▶ [TASK DETAILS]
Of all the entries below, only the lines from the one with "You are a GUI" up to and including the one with "Given: Select the" are to be duplicated exactly.

** Opening GIVEN DATA block **

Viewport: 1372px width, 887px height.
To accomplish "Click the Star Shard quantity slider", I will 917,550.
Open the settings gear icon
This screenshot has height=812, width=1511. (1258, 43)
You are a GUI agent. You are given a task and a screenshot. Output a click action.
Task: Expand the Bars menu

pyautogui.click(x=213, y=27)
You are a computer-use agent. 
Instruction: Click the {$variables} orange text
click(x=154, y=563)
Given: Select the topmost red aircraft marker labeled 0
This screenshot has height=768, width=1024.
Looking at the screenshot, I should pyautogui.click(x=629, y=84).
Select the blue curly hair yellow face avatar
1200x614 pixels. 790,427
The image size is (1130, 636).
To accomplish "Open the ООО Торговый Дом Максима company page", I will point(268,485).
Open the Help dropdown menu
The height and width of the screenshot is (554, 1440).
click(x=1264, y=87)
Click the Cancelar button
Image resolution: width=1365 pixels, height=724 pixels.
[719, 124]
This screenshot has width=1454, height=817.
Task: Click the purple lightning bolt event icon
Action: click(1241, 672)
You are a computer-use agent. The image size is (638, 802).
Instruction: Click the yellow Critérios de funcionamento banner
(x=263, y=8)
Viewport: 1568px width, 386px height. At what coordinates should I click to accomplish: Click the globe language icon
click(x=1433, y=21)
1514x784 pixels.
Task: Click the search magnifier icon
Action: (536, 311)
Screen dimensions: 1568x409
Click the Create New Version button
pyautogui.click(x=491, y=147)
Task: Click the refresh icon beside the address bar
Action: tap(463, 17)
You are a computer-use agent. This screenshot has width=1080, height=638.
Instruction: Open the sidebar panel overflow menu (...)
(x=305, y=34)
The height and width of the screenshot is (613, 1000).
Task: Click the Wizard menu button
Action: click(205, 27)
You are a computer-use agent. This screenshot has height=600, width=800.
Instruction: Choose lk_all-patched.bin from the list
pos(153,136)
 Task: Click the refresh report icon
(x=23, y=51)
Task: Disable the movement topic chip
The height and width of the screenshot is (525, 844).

** Closing GIVEN DATA block **

▶ [YOUR RESPONSE]
You are a GUI agent. You are given a task and a screenshot. Output a click action.
Task: Expand the Bars menu

pyautogui.click(x=213, y=27)
You are a computer-use agent. 
Instruction: Click the {$variables} orange text
click(x=154, y=563)
Given: Select the topmost red aircraft marker labeled 0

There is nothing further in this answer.